Discovery, SAR, and Biological Evaluation of a Non-Inhibitory Chaperone for Acid Alpha Glucosidase

Glycogen storage disease II, or Pompe disease, is a rare and often fatal autosomal recessive lysosomal storage disorder (LSD) caused by the dysfunction of the lysosomal enzyme acid alpha-glucosidase (GAA). Accumulation of GAA’s substrate, glycogen, causes enlargement of cellular lysosomes, adversely affecting many cells, especially heart and skeletal muscle tissues. The only FDA approved treatment for Pompe disease is enzyme replacement therapy, called Myozyme, which has significant limitations. Importantly, of the over 100 different mutations known to cause Pompe disease, many retain enzymatic activity in vitro, although the structural changes induced by mutants affect trafficking of the enzyme to the lysosome. Small molecule chaperones can be used to correct this trafficking defect. These compounds bind to the protein in the endoplasmic reticulum, accelerating the folding process and increasing their translocation to the lysosome, thereby reducing substrate accumulation. Several iminosugar inhibitors of GAA, such duvoglustat, are known to chaperone the translocation of mutant GAA proteins.
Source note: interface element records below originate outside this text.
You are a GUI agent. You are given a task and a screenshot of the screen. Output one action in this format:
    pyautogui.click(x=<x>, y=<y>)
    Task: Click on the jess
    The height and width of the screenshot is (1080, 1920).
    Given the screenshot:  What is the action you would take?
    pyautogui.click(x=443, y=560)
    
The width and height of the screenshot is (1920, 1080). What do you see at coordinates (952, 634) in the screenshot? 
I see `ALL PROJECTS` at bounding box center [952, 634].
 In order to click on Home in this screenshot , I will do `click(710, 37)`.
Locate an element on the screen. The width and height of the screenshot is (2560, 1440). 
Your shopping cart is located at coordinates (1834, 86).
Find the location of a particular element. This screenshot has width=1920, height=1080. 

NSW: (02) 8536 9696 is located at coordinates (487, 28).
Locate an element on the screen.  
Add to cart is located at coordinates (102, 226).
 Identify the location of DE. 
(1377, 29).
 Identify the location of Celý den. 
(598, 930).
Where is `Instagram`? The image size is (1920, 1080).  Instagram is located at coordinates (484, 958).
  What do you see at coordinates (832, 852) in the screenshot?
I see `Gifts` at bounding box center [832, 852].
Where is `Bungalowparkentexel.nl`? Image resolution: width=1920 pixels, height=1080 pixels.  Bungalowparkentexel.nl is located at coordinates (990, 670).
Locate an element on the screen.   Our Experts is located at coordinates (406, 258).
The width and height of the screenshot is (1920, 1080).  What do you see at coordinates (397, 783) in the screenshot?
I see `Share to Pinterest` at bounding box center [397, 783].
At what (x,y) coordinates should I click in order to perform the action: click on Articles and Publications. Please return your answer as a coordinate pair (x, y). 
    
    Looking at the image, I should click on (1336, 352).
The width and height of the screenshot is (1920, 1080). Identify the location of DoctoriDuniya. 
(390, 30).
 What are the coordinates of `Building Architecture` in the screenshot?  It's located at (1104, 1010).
However, their impact on substrate reduction may be limited by their continued inhibition of the target enzyme, as well as limited selectivity towards GAA. We have previously reported an inhibitor (ML201) and through further work, we have now also identified the first non-inhibitory small molecule chaperone of acid alpha glucosidase, ML247. Here, we demonstrate that ML247 enhances mutant enzyme translocation using Pompe patient-derived fibroblasts. ML247 displays reasonable pharmacokinetics and might serve as a pivotal first step in efforts to develop a non-inhibitory molecular chaperone for the treatment of Pompe disease.